A proibição imposta precedentemente não obsta a que os comerciantes cobrem encargos pela utilização de um instrumento de pagamento baseado em cartões para os quais as taxas de intercâmbio não sejam reguladas nos termos do pertinente  Regulamento Europeu [(UE) 2015/751] e para os serviços de pagamento aos quais não seja aplicável análogo instrumento [o Regulamento (UE) n.º 260/2012], a não ser que a proibição ou a restrição do direito de cobrar encargos pela utilização dos instrumentos de pagamento tenham sido introduzidas, de harmonia com a correspondente  Directiva [(UE) 2015/2366] na legislação do Estado-membro a que a actividade do comerciante está sujeita.

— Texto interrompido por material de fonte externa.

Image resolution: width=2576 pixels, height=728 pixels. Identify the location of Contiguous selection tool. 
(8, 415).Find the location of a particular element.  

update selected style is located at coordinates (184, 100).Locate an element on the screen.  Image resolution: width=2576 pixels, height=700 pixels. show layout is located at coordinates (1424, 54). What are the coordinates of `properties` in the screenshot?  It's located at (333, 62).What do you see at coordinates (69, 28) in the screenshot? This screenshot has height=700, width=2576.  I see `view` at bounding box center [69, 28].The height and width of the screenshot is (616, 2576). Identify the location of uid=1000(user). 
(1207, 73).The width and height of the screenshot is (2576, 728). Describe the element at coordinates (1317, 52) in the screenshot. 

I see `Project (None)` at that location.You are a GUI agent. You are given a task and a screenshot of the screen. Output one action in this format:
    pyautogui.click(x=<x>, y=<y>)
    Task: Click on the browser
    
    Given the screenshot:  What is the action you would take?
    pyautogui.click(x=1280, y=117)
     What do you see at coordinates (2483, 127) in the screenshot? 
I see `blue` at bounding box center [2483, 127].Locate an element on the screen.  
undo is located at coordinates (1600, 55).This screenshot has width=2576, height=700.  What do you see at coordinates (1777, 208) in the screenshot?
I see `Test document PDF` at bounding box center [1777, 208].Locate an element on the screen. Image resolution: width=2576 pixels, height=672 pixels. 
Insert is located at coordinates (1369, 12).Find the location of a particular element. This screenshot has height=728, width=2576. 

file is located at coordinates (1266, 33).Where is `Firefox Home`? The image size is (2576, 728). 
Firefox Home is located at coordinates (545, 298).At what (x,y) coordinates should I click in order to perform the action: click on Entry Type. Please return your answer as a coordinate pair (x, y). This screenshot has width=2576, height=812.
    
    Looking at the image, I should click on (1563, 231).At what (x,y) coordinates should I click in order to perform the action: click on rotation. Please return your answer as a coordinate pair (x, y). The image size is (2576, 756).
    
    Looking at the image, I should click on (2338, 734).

Os encargos não podem, porém, exceder os custos directos suportados pelos comerciantes pela utilização do instrumento de pagamento.

Esclarecidos? Nem por isso?

É o que está, com efeito, legislado. Em geral e no que toca aos bloqueios geográficos e à precificação dos produtos e serviços em lugar, entre outros, do lugar de residência!

Não á fácil a apreensão dos termos da lei em vigor em Portugal (a lei interna e o Regulamento aplicável, sem mais, nas relações com estabelecimentos de outros Estados-membros).

Sem ignorar a Lei que entrará em vigor, em breve, restrita, no plano interno, às Regiões Autónomas dos Açores e da Madeira, como no artigo anterior se assinalou…

É que há que traduzir tudo por miúdos!

Proíbe-se a discriminação de preços dos serviços. E dos bens e serviços no que toca ao bloqueio geográfico e aos preços, nessa exacta medida!

Só que as excepções a todos nos deixam de todo o modo perturbados.

Voltaremos ainda ao tema em tempo oportuno.

É que este direito não é acessível aos juristas, em geral, menos ainda aos consumidores em particular.